SoftMax回归

1、聚类和分类

通过sklearn库提供的聚类算法生成K类数据,以这些数据做为数据集训练神经网络,利用softmax层和交叉熵损失函数对数据进行分类。聚类参数要求K>3,数据样本不少于1000,其他参数参考课件。对聚类后的数据按9:1的原则划分训练集和测试集,利用在训练集上训练得到的模型对测试集上的数据进行验证,要求模型的准确率不低于99%。

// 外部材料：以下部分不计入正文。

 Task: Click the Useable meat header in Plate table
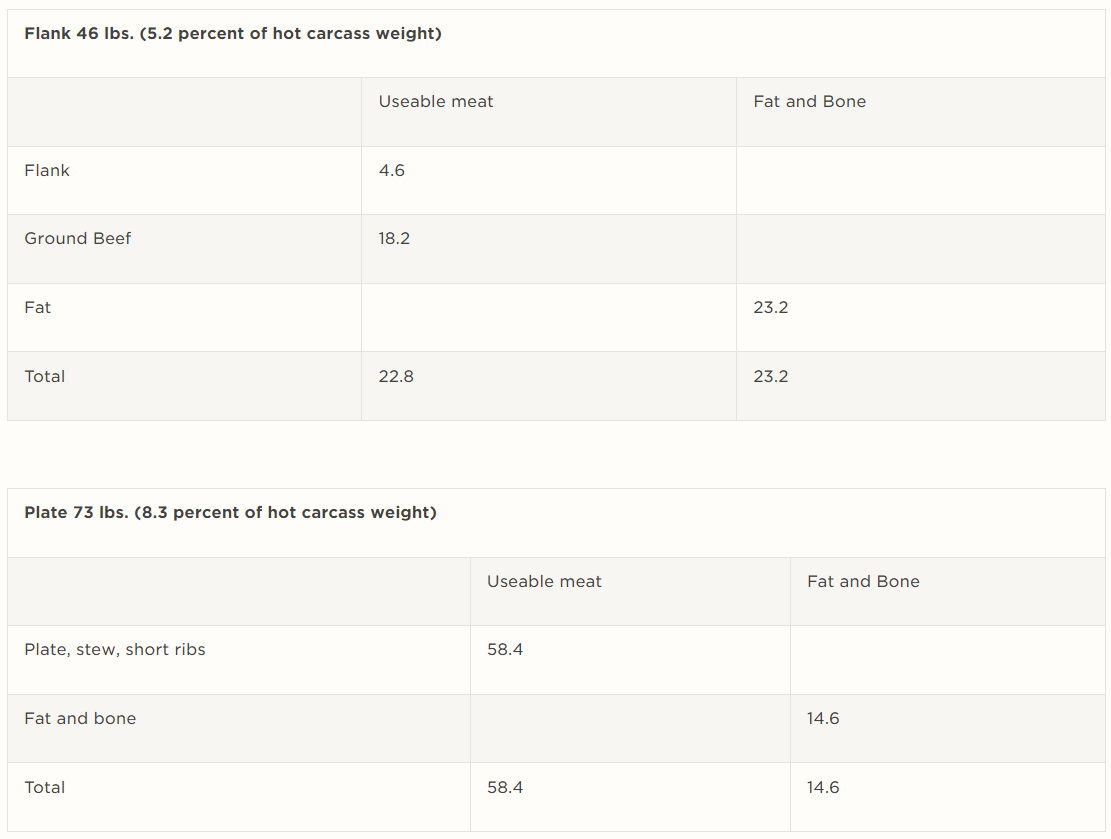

完成程度:使用sklearn.datasets中的make_blobs函数生成1200个样本数据,样本种类为4,样本中心分别为[-5, 5], [0, -2], [4, 8], [7, 3],方差分别为[1.5,1.5,1.2,1],每样样本数为300个,对样本数据进行划分,按照9训练集:1测试集的比例进行划分,构建网络,使用交叉熵损失函数,使用训练集对模型进行训练,在测试集上完成测试验证。

2、鸢尾花分类

Iris数据集包含150个样本,对应数据集的每行数据。每行数据包含每个样本的四个特征和样本的类别信息,iris数据集是用来给鸢尾花做分类的数据集,每个样本包含了花萼长度、花萼宽度、花瓣长度、花瓣宽度四个特征,请用神经网络训练一个分类器,分类器可以通过样本的四个特征来判断样本属于山鸢尾花、变色鸢尾还是维吉尼亚鸢尾。数据集文件iris.csv。要求模型的准确率不低于99%。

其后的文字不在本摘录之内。